= Arup Chattopadhyay =

Pt. Arup Chattopadhyay is one of the finest and most sought after tabla artists of this generation. He has established himself as a top-notch accompanist as well as a formidable soloist. Arup’s performances are admired for their exceptional tonal quality, clarity, and deep compositional repertoire, all presented with an innate sense of rhythm and melody.

Arup began learning tabla at the age of six from his father, the eminent tabla artist, Pt. Pankaj Chattopadhyay. He then came under the tutelage of the world-renowned tabla maestro Pt. Shankar Ghosh, and is one of his premier disciples. Arup was awarded Top-Grade by All India Radio and Television.

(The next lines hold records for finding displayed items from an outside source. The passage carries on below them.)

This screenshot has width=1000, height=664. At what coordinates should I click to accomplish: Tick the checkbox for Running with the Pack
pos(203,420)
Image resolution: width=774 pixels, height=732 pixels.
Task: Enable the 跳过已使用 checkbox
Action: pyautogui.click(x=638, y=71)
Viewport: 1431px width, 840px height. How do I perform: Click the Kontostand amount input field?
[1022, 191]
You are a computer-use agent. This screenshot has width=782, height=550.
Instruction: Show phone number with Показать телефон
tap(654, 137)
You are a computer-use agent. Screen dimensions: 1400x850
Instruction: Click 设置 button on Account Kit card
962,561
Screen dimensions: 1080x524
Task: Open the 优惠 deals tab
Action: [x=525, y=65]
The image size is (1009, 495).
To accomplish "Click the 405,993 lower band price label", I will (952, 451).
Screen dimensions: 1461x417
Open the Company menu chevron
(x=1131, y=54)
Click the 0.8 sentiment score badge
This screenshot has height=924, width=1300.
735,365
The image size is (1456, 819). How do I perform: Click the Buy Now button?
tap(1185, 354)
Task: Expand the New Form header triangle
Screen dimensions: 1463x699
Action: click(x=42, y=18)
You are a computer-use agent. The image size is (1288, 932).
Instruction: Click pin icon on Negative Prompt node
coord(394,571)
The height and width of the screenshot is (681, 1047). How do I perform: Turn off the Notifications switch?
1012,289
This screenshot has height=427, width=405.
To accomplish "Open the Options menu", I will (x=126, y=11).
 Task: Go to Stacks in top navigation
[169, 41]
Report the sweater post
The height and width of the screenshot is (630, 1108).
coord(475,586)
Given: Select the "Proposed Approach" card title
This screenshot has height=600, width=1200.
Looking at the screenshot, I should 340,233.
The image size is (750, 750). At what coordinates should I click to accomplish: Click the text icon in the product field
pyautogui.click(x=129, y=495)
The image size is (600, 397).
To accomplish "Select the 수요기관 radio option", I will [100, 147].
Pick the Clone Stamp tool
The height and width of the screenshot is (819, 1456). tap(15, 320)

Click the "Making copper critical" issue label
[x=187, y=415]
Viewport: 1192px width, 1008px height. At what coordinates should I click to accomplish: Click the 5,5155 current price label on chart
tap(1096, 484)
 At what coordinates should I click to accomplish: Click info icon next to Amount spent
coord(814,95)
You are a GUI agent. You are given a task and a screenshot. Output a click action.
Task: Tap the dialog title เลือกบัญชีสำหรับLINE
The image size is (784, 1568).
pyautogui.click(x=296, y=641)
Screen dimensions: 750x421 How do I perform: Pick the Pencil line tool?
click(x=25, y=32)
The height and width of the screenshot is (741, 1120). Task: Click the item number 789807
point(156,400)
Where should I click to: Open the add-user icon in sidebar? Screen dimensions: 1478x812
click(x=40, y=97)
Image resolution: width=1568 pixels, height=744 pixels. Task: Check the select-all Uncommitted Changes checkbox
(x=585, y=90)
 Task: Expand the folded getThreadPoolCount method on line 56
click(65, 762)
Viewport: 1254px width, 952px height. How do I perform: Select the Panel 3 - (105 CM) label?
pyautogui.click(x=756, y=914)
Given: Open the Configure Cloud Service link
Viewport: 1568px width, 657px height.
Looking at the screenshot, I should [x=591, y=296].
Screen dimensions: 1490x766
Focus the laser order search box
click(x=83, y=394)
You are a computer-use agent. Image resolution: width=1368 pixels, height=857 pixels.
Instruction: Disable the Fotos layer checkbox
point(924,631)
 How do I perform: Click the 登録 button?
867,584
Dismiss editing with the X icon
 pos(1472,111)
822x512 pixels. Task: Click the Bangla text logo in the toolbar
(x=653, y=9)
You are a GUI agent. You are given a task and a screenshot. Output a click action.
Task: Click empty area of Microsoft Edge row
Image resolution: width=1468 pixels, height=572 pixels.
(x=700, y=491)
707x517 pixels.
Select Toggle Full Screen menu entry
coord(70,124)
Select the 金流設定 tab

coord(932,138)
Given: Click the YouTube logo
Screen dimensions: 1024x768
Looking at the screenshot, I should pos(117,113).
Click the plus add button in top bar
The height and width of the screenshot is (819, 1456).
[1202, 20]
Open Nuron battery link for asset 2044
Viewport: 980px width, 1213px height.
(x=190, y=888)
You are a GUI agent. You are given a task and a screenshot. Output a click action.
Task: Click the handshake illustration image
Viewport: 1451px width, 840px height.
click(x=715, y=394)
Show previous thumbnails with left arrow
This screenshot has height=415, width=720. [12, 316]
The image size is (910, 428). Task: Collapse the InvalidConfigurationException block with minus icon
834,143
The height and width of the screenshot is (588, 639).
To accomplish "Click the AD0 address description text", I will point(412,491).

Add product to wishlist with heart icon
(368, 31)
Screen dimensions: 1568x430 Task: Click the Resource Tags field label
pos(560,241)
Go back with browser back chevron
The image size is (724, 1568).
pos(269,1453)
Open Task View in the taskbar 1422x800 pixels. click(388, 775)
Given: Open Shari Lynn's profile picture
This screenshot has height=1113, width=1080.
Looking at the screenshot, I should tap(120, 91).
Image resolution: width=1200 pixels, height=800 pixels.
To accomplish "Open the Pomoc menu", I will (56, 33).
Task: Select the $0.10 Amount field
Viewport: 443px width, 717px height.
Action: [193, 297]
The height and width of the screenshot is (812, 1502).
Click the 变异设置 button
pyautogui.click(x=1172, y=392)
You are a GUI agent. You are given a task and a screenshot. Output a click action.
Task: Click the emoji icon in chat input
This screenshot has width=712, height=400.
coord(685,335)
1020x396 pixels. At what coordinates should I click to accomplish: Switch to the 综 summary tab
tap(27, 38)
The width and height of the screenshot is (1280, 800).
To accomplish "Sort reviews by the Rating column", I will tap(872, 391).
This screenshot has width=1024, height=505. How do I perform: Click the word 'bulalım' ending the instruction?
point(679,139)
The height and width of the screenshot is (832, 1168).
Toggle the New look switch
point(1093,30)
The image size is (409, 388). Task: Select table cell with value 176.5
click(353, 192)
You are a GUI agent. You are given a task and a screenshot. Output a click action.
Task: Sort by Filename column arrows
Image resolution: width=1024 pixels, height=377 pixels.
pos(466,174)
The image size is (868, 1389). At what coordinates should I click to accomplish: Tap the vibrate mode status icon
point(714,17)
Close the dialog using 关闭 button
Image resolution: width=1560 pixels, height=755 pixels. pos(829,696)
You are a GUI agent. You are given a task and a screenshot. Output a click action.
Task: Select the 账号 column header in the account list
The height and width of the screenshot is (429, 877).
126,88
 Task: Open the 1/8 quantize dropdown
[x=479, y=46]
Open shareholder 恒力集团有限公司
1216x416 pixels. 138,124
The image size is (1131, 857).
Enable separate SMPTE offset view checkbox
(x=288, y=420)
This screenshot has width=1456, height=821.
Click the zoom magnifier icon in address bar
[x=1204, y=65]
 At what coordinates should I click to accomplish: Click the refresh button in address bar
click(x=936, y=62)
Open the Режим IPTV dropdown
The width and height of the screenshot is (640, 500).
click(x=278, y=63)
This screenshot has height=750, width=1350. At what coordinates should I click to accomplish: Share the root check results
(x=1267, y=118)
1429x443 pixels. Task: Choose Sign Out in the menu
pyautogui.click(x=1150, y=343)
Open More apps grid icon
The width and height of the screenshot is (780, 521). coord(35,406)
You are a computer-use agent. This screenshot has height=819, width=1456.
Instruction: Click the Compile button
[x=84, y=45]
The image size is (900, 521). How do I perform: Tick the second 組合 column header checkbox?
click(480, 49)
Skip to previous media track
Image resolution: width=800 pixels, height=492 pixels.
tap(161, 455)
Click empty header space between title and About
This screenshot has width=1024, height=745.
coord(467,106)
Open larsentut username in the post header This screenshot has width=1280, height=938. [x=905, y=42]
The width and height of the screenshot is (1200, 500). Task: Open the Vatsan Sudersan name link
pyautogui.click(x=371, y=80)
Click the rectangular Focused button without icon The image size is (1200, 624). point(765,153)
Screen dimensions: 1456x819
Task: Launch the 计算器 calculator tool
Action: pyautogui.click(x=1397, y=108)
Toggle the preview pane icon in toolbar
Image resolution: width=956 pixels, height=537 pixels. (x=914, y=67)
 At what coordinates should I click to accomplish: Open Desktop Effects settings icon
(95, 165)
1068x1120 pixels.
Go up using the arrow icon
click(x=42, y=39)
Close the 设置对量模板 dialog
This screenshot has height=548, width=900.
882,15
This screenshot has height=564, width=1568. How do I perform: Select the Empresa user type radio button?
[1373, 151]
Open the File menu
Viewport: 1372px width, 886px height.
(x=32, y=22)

Arup has been honored to accompany the legendary Bharat Ratna Pt. Ravi Shankar in tours throughout the US, Canada, Europe and India, including performances in Carnegie Hall, Kennedy Center, and Lincoln Center in US, and Barbican Hall in London. Arup has accompanied many of the leading musicians such as Ustad Rais Khan, Ustad Ashish Khan, Pt. V.G. Jog, Ustad Shahid Parvez, Pt. Vishwa Mohan Bhatt, Ustad Shujaat Khan, Pt. Nayan Ghosh, Pt. Ajay Chakravarti, Vidushi Lakshmi Shankar, Pt. Rajan and Sajan Mushra, Pt. Manas Chakrabarty, Pt. Samaresh Chowdhury, Ustad Rashid Khan,  Pt. Tarun Bhattacharya, Pt. Tejendra Narayan Majumdar, and Pt. Kushal Das. Arup toured the UK with the Late Pt. Deepak Choudhury several times since 1998, and toured the USA, Canada, Mexico, and Australia with Pt. Kartik Seshadri since 1997.

Arup is also a highly sought after teacher. Over the last eighteen years, he has been a visiting lecturer with University of California, San Diego. He was a Professor of Tabla at Bharatiya Vidya Bhavan (Institute of Indian Culture) in London.